Mijn goeroe

Er bestaan van die mensen die buiten de lijntjes kleuren. Ik houd van dat soort mensen. Of misschien beter, ik bewonder ze, want sommigen vind ik onuitstaanbaar. Je hebt eigenlijk twee soorten mensen die buiten de lijntjes kleuren. Mensen die dat doen vanuit een soort Calimeropositie en die van daaruit blijven schoppen tegen het systeem waar ze niet in mee kunnen draaien en eigenlijk altijd tegen de stroom in zwemmen. Dat soort bedoel ik niet. Maar die anderen die weliswaar vanuit dezelfde positie beginnen, maar daar een kracht van gemaakt hebben en weten hoe ze kunnen surfen over de toppen van het leven, dat zijn de mensen die ik echt bewonder.

Die mensen kom ik niet vaak tegen. Mensen die op de rokende puinhopen van hun jeugd een feestje weten te bouwen. Ik ken er een aantal. De eerste was mijn eerste grote liefde en de laatste heb ik uitgeroepen tot mijn goeroe. Niet een titel die hij zichzelf heeft gegeven, nee, die is echt van mij afkomstig. Ik volg hem ook niet ofzo, want zo zit ik niet in elkaar. Hoewel ik tegenwoordig wel beter het principe van een goeroe of meester begrijp als tussenstap naar overgave aan het Al, maar dat terzijde. Maar die titel heb ik hem gegeven omdat zijn levenslust en –liefde aanstekelijk is. Wanneer deze liefde echt is en het leven echt stroomt dan is het besmettelijk. In het begin tijdelijk, net zo lang totdat je ‘m zelf in iedere cel voelt. Vandaar het goeroeschap.

#####

Opdracht: Herschrijf het stuk uit de tekst over mensen die buiten de lijntjes kleuren van "Er bestaan van" tot "ik echt bewonder.", met "stelsel" in plaats van "systeem".

#####

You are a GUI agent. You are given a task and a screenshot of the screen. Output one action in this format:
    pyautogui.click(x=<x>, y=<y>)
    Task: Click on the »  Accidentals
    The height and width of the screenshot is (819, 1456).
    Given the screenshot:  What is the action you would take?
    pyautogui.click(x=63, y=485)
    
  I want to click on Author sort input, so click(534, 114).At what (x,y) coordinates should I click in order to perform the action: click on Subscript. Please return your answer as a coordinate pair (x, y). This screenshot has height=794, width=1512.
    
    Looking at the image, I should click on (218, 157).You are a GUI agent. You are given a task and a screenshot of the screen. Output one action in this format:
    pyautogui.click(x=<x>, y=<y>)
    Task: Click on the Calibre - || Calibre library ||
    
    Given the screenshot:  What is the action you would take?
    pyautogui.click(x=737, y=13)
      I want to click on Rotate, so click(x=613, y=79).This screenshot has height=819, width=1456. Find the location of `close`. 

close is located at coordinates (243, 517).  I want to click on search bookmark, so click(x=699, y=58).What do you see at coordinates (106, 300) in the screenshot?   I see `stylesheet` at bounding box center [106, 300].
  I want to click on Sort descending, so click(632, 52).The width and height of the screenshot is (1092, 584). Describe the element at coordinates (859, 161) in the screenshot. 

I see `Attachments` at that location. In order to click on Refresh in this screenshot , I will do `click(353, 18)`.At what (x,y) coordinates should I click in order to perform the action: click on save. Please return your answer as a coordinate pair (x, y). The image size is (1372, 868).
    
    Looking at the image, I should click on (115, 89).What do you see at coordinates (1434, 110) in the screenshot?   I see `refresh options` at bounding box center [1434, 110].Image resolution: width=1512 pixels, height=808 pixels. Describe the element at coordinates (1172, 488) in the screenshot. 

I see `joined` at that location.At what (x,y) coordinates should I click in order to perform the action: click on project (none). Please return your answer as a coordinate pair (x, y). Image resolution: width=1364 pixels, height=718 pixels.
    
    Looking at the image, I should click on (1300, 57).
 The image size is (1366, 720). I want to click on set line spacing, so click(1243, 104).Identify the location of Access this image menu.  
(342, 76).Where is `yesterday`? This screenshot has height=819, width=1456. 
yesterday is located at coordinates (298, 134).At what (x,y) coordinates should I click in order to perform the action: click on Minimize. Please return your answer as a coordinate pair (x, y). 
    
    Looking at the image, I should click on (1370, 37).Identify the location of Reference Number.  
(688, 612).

#####

Resultaat:
Er bestaan van die mensen die buiten de lijntjes kleuren. Ik houd van dat soort mensen. Of misschien beter, ik bewonder ze, want sommigen vind ik onuitstaanbaar. Je hebt eigenlijk twee soorten mensen die buiten de lijntjes kleuren. Mensen die dat doen vanuit een soort Calimeropositie en die van daaruit blijven schoppen tegen het stelsel waar ze niet in mee kunnen draaien en eigenlijk altijd tegen de stroom in zwemmen. Dat soort bedoel ik niet. Maar die anderen die weliswaar vanuit dezelfde positie beginnen, maar daar een kracht van gemaakt hebben en weten hoe ze kunnen surfen over de toppen van het leven, dat zijn de mensen die ik echt bewonder.